PASSAGE PROVIDED ▸
------
I am also not clear on what reason to think indiscriminate promotion would significantly lower the signal-to-noise ratio we have in the first place.
@ChristianHummeluhr Sure; as a long time Stack Exchange user I am familiar with how these sorts of things work. @Steven gave you the just of it: Most changes the team needs to make, and if we want things like our name changed we need to come up with a consensus to show them what we want done.
In my experience the Stack Exchange team does what the Stack Exchange team wants to do.
Now, what they want to do is build strong communities, so they try to do what they feel is in the best interest of those communities. However sometimes what they feel is best is not what the community feels is bets.
Regarding the lack of action on many of our Meta posts, I feel that's due to the fact that we have a small user base right now, and an even smaller Meta user base. So we get a small group of people agreeing to a change but nowhere near enough to form a strong consensus on most issues.
@ChristianHummeluhr Breakfast, cleaning up kitchen, planning out my day, etc :-)
------
WHAT YOU WILL DO ▸
1. According to the Stack Exchange passage, what is the reason for the lack of action on many Meta posts?
2. Please copy the Stack Exchange passage word for word, from "In my experience" up to and including "feels is bets.".

[Lines excerpted from a collection]
------
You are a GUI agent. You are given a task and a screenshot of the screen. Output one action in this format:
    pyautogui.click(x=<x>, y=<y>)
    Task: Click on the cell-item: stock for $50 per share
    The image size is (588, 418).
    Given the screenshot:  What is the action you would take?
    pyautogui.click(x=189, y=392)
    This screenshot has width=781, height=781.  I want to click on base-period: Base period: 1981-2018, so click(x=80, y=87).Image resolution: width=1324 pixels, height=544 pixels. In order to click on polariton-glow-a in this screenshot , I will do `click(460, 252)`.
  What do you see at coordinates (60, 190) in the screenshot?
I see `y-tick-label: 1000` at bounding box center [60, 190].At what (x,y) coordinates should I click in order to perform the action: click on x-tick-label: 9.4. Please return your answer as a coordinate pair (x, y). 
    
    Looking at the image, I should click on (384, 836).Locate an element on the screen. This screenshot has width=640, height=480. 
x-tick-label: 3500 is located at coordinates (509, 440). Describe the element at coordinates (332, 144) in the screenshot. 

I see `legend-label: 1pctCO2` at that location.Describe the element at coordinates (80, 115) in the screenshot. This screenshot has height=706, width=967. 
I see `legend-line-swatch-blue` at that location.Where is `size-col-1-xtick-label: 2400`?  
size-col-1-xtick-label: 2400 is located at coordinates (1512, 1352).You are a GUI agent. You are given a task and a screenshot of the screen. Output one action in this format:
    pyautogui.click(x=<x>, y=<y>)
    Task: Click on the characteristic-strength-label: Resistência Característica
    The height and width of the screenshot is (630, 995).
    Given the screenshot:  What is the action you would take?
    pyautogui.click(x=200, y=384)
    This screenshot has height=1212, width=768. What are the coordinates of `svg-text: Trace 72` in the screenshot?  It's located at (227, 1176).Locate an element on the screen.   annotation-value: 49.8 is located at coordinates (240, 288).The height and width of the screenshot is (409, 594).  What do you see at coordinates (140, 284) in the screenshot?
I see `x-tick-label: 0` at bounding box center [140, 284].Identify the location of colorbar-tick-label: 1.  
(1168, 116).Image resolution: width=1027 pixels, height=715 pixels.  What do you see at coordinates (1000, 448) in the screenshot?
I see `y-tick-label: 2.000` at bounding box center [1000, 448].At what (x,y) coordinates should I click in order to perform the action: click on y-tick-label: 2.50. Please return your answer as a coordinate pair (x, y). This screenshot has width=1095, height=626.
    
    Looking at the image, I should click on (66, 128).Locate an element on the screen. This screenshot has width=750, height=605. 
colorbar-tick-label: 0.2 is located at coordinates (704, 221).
------
OUTPUTS IN ORDER ▸
1. The site has a small user base and an even smaller Meta user base, so too few people agree on a change to form a strong consensus on most issues.

2.
In my experience the Stack Exchange team does what the Stack Exchange team wants to do.
Now, what they want to do is build strong communities, so they try to do what they feel is in the best interest of those communities. However sometimes what they feel is best is not what the community feels is bets.